Тришка вставать с колен и не думает.
Ну? Отвечай!
ТРИШКА. Чего нужно-то? (Пересохшими губами.) А всего!
АВТОР. Как, то есть, ВСЕГО? Совсем, что ли, − ВСЕГО? ВСЕГО-ПРЕВСЕГО?
С изумлением и ненавистью смотрит на Тришку и видит: да, тому хочется всего-превсего-превсего.
Ну ты и нахал!
ТРИШКА. Ты только не гневайся дюже, повелителю ты мой и создателю, отче и творче, ну уж больно хочется всего, что только ни есть на свете − и на том, и на этом. Хочется быть всегда и везде!.. Очень, очень сильно хочется! Ну так сделай же! Сотвори! Ведь ты можешь. Что напишешь − то и будет.
АВТОР. Да ты мне все руки обслюнявил! (Закладывает руки за спину.) Дай-то хоть с мыслями собраться… (Думает.) Значит, хочешь ВСЕГО?
Тришка кивает.
И чтоб я у тебя на посылках был − тоже?
Тришка кивает, кивает… А автор подходит к портрету Гофмана, всё пытаясь отогнать ползущего за ним раба.
Поди прочь!.. Да пошёл же ты вон!
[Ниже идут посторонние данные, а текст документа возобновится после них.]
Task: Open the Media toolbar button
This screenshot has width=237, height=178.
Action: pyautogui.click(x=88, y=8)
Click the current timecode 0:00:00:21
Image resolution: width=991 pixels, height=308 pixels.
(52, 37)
Дай же мне спокойно помолиться МОЕМУ божеству, посоветоваться с ним, побеседовать. (Грубо отпихивает Тришку, чем приводит в злобное движение его чёрных телохранителей.)
ТРИШКА (своим). А ну стоять, падаль!
Видя, что его приказ выполняется не очень-то охотно и содрогаясь от омерзения к чёрным фигурам, выхватывает пистолет и стреляет в потолок.
Тише, сволота! Хозяин молиться будет!
Чёрные фигуры замирают. Тришка прячет в кобуру сильно дымящийся пистолет, а автор опускается на колени перед портретом Гофмана, молитвенно складывает руки на груди.
АВТОР. Во дни сомнений, во дни тягостных раздумий, ты один мне помощь и отрада, ты один мне негасимый свет, о, великий и могучий ЭРНСТ ТЕОДОР АМАДЕЙ ГОФМАН! Не будь тебя, как не впасть в отчаяние, при виде того, что творится вокруг. Подскажи мне: что мне делать с этими?.. (Кивает в сторону чёрных гостей. И словно бы слушает то, что ему отвечает Гофман. Кивает в знак согласия.) Понятно. Понятно. Спасибо тебе. Ты всегда был моим самым лучшим другом, моим защитником, моим советчиком. Спасибо, друг. Извини, что отвлёк от более важных дел. (Решительно встаёт на ноги.)
ТРИШКА. Ну? Что велел тебе твой барин? Будет дело, да?
АВТОР. Будет, будет. Сейчас вам всё будет.
ТРИШКА (потирая руки встаёт с колен). Ну, братва, живём! Теперича мы покажем, чего мы умеем делать, если развернёмся да по-настоящему! Довольно шутки шутить! Пошутковали и будет с нас! То-то позабавимся мы нонче! То-то разгуляемся!